Retrieval and relevance are still the biggest challenges. Researchers need confidence that a tool hasn’t missed important studies, and they need help understanding what the retrieved papers actually contribute. That’s tough, because retrieval often surfaces many narrative reviews whose value is hard to judge without knowing who wrote them or where they were published — a Cochrane review signals something very different than a fifth MDPI review by unknown authors, and LLMs don’t always have that context.
Where these tools do help is in taking a systematic approach. Much of a systematic review involves extracting study design, methodology, outcomes, effect sizes, and other details in a consistent way. LLMs are good at this tedious work, which lets researchers focus on interpretation instead of manual extraction. Enriching a library with this structured information makes teams faster and improves review quality. I’ve seen tools like your moara.io product start leaning into this enriched, structured approach, and that’s the direction I expect more products to go in. Some tools still miss items like confidence intervals or p-values, but careful prompting — or built-in scaffolding — can address that.
Lots of features exist for collaborating on a Mendeley or Zotero library. But in practice, is reference management currently a team sport or a solo activity — football or golf?
Engaging with the literature is as much about the process as it is about the outcome. You only really understand a paper once you’ve worked through the data or proofs yourself — that part can’t be outsourced. But discovery is increasingly collaborative. Even during my PhD, there was already too much literature to track alone, and the volume has only grown. Researchers already do this through journal clubs, conferences, and informal networks, and tools that make this collective sense-making easier are likely to do well.
You experienced the Mendeley-Elsevier transition firsthand. What lessons from that period still matter for companies building research tools today?
The biggest lesson is not to underestimate how hard it is to sell to institutions. Individual researchers will discover a tool, like it, and share it with their group almost instantly. Universities are the opposite — long discussions, long trials, lots of coordination. It’s extremely high-touch, and most startups can only manage a few of these cycles at once, so you need a clear strategy for how you approach institutional sales.
What advice would you give to someone building in this space today?
My main advice is to build a real moat. If what you’re working on could be shipped as a new feature in ChatGPT, Gemini, or Claude next month, it’s not enough. These companies are moving incredibly fast and will keep absorbing anything that’s easy to replicate. What they don’t have is a deep connection to academic researchers – it’s a niche market, hard to satisfy, and not a priority for them. Building trust with researchers and creating tools that genuinely fit their workflows can be a durable advantage.
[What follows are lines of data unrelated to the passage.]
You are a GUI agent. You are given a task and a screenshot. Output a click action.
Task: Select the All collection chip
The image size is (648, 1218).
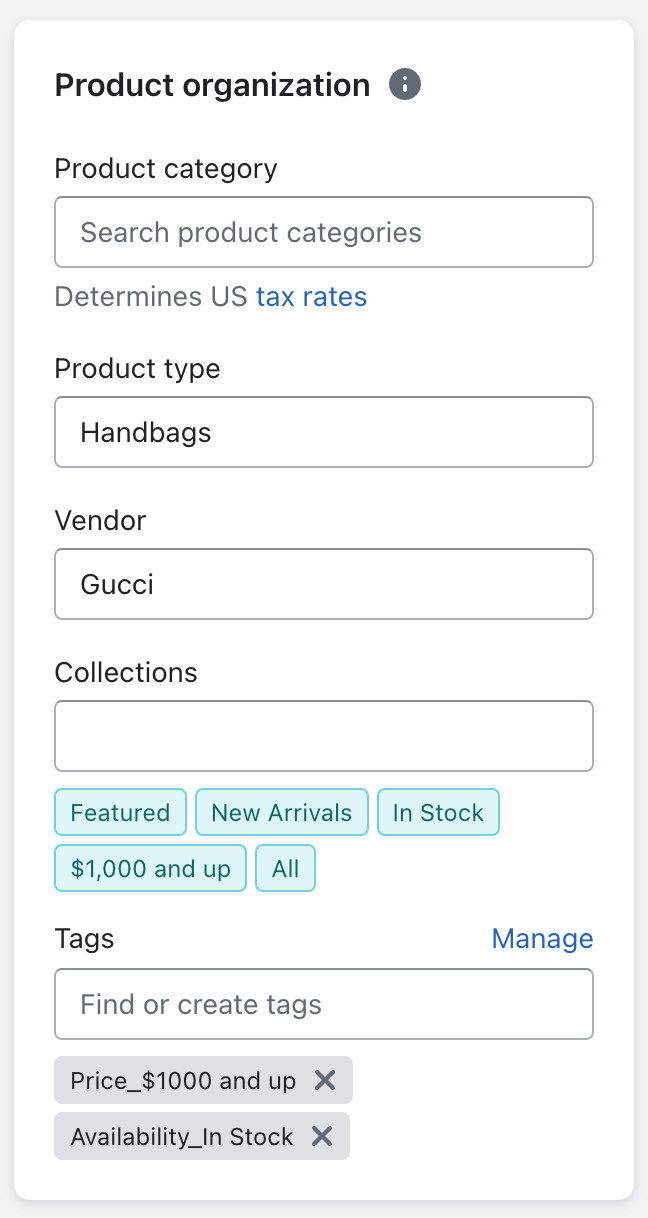pos(286,868)
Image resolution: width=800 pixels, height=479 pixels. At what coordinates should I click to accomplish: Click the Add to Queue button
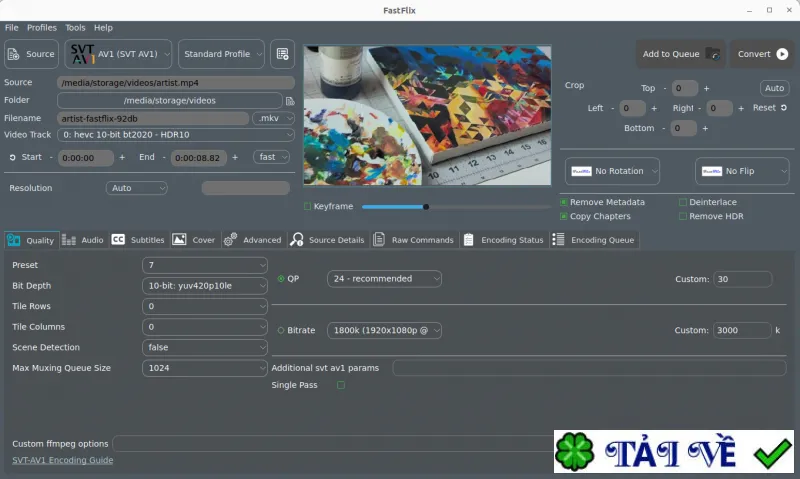(681, 54)
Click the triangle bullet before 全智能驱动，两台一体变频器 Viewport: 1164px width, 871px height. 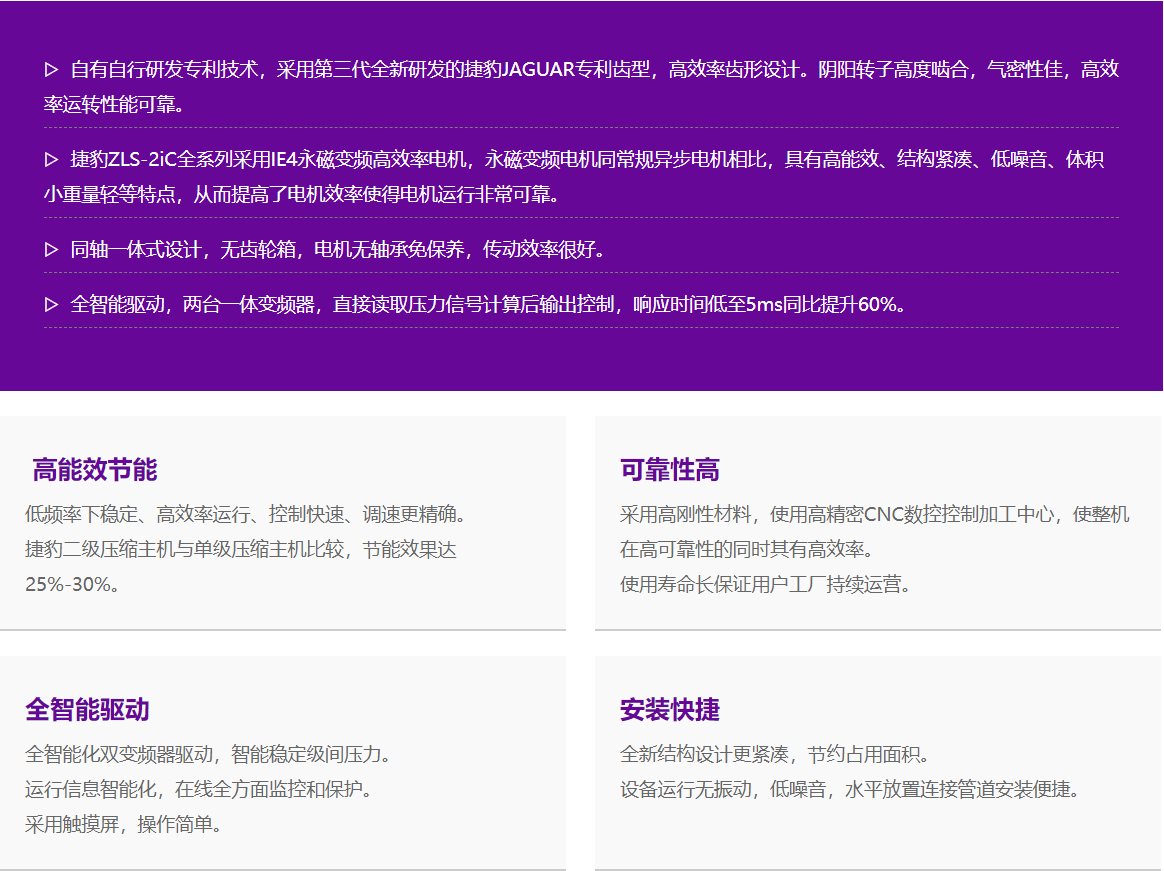point(52,305)
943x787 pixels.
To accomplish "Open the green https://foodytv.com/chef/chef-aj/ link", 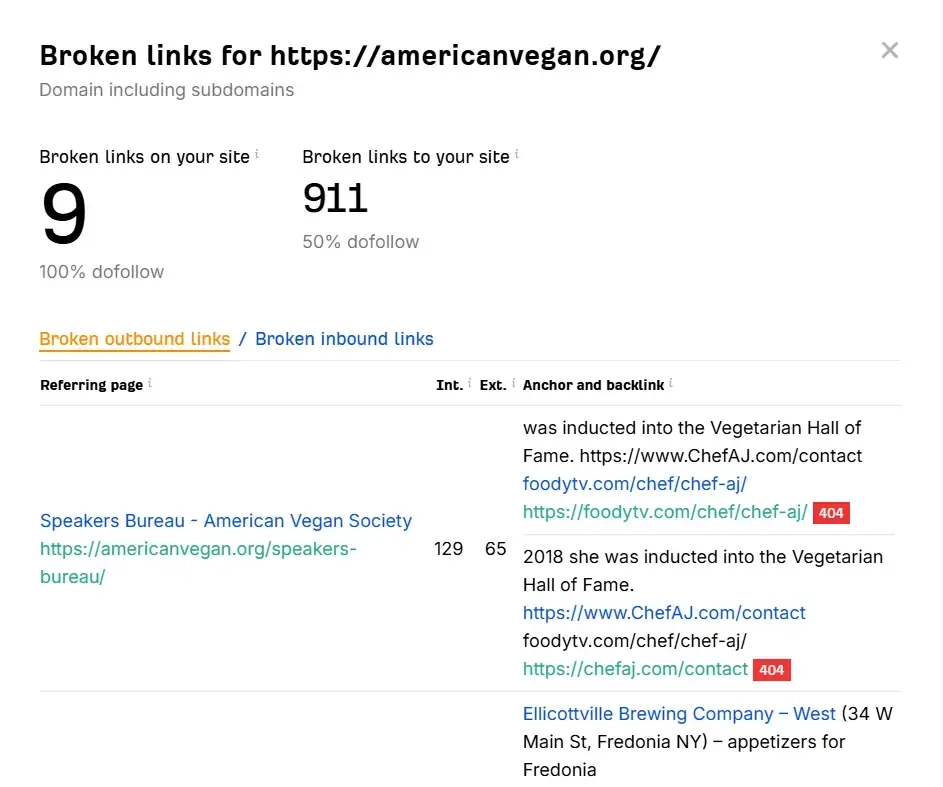I will tap(665, 512).
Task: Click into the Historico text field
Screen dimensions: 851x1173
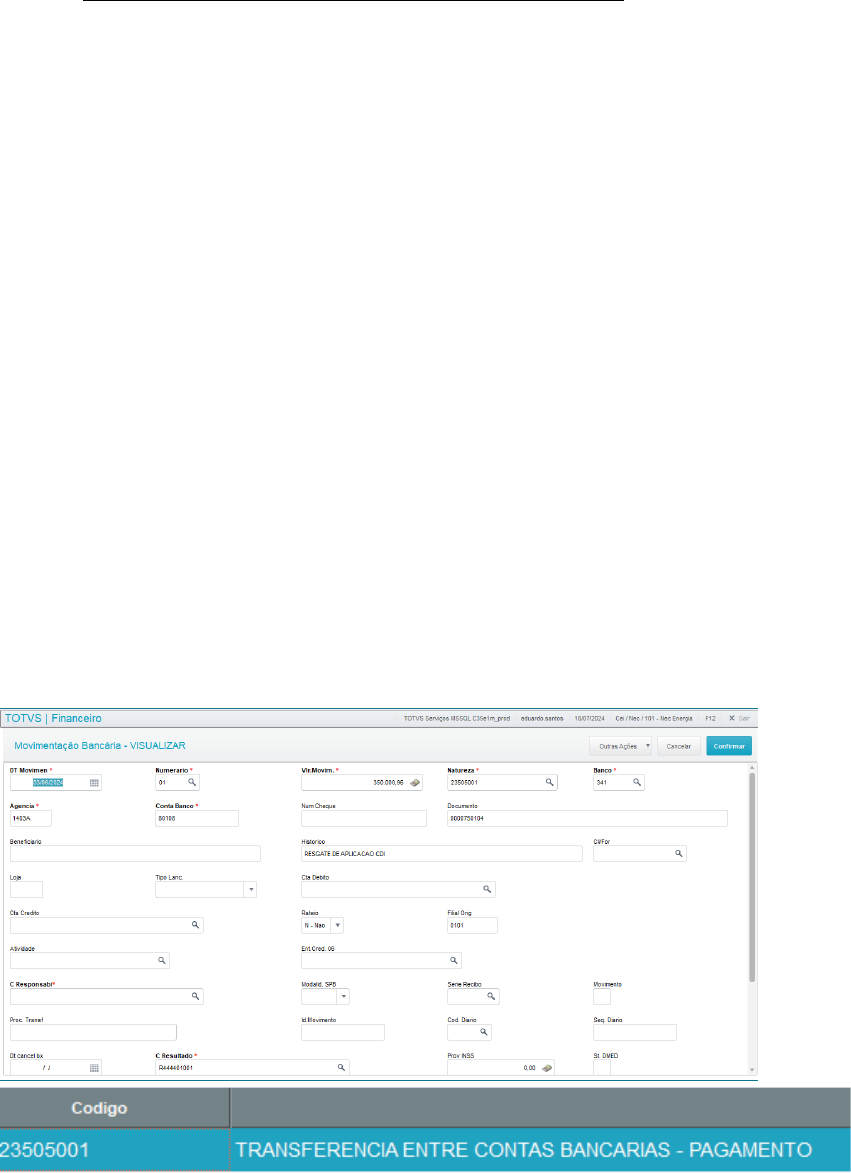Action: [441, 854]
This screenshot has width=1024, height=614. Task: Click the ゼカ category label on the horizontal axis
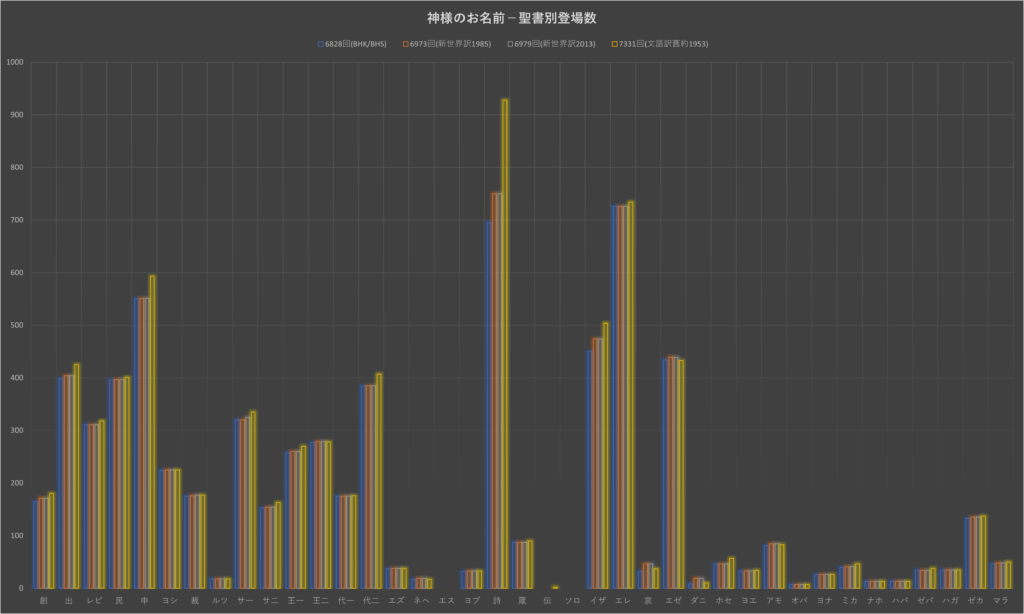975,600
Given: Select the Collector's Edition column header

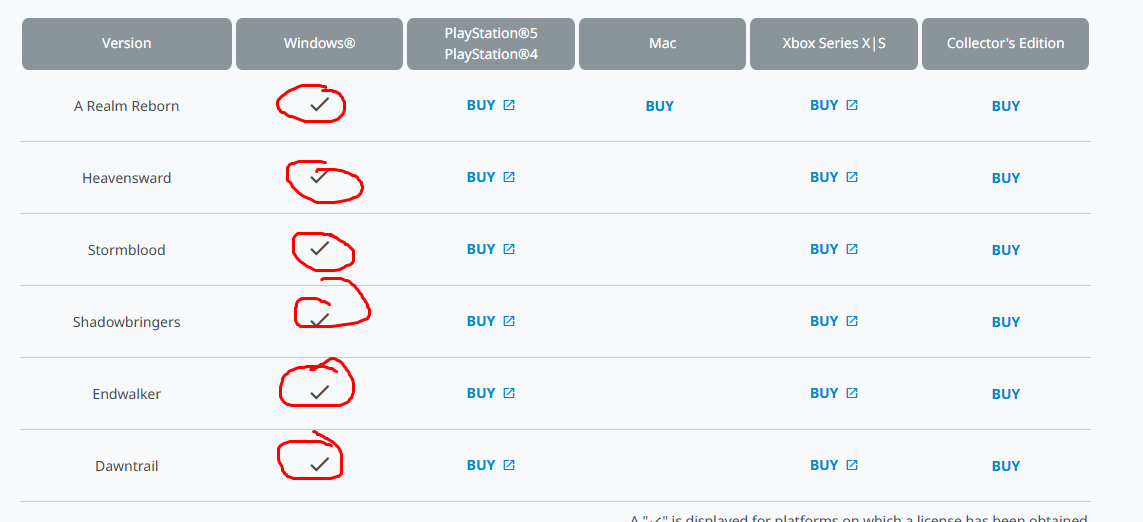Looking at the screenshot, I should (x=1005, y=44).
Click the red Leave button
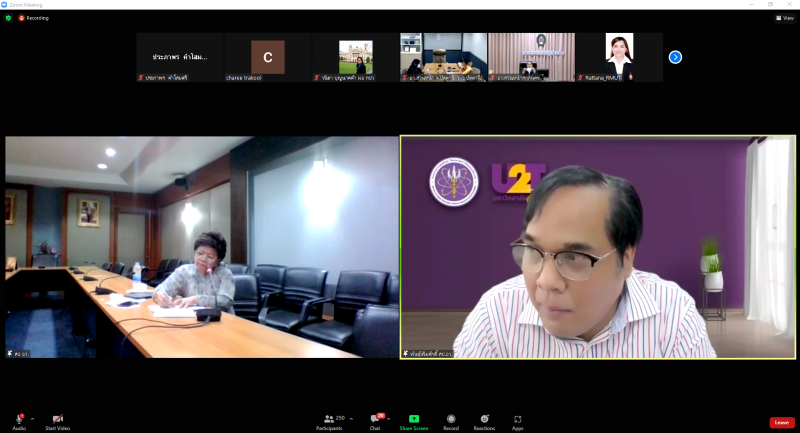Image resolution: width=800 pixels, height=433 pixels. point(781,422)
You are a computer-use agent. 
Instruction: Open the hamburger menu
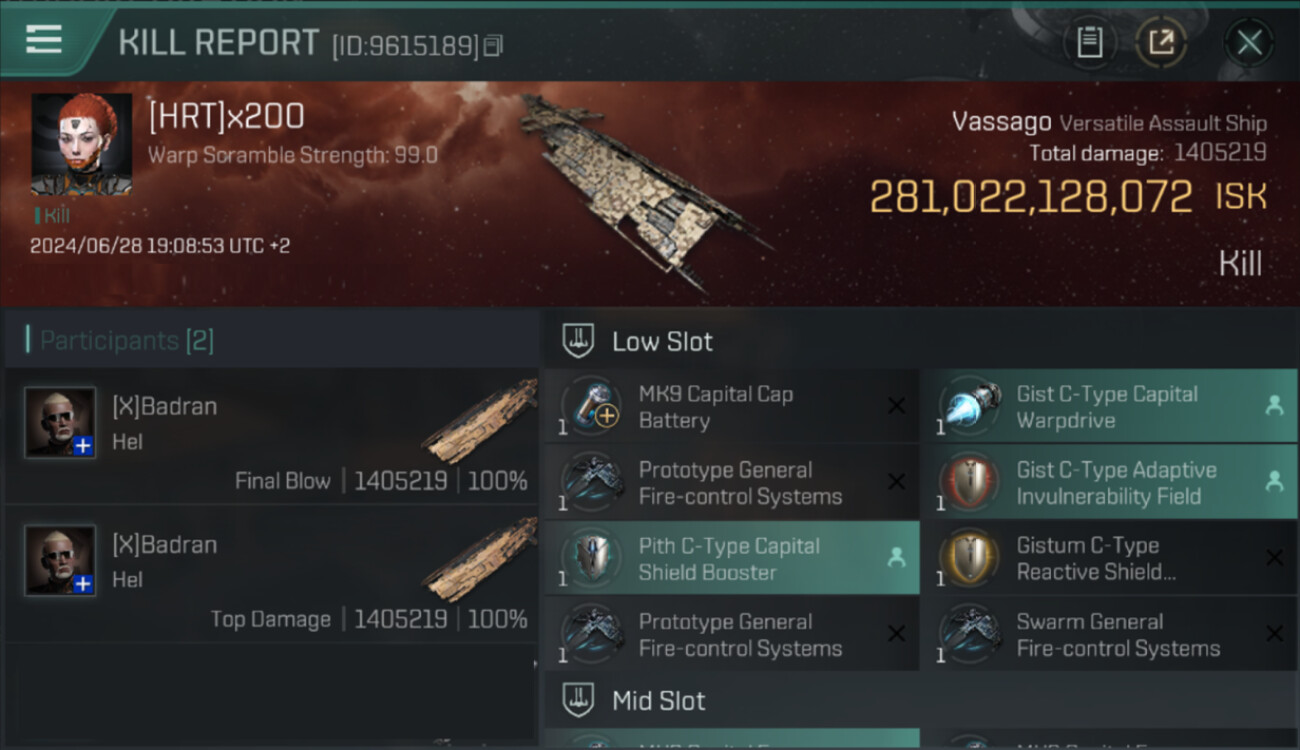click(44, 40)
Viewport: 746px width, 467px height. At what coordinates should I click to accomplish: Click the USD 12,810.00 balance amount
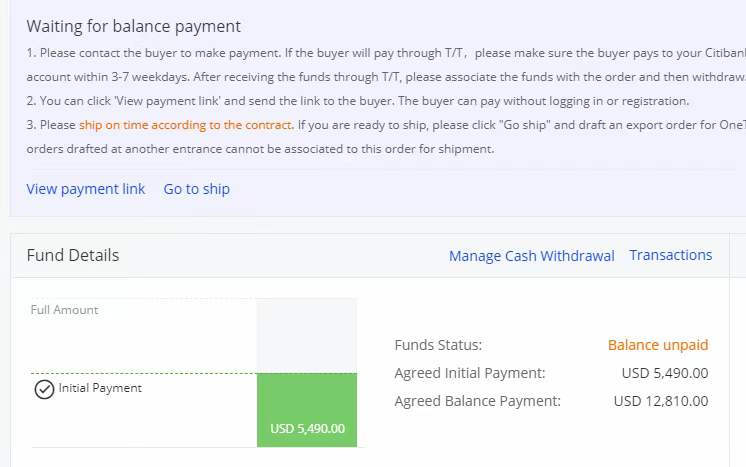click(661, 401)
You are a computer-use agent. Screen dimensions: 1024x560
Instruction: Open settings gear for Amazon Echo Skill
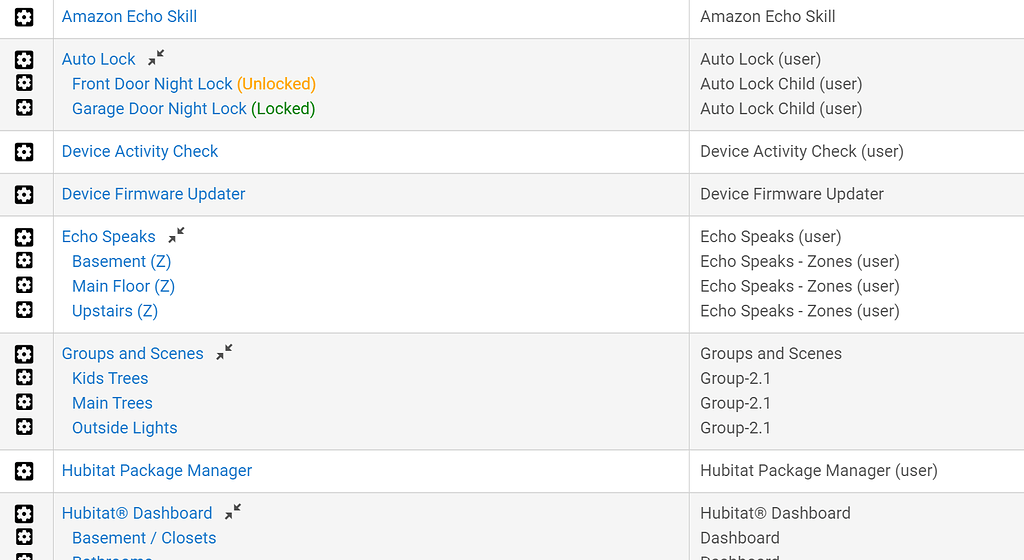pyautogui.click(x=24, y=17)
But there’s a flip side: if the major AI labs secure strong licensing deals and fully leverage systems like Wiley’s AI Gateway while startups rely on open datasets like Semantic Scholar and OpenAlex, they could outperform smaller players on retrieval even if their accuracy still lags. So whatever you build, make sure it’s something the big models can’t easily replace.
Final Thoughts
My takeaway from the discussion with William is that while new technologies like AI can dramatically improve research, the changes won’t be fundamental. Late nights spent sifting through papers and models will not — perhaps to many students’ dismay — disappear anytime soon. As William notes, “engaging with the literature is as much about the process as it is about the outcome.” And this is where many tools in the space fall short: they overlook the grunt work worth automating, such as organizing papers, cataloguing them, annotating, logging activities for reproducibility, and creating references. They also miss opportunities to introduce social elements and support team collaboration. In the end, the next era of reference management is about supporting rather than replacing the research process.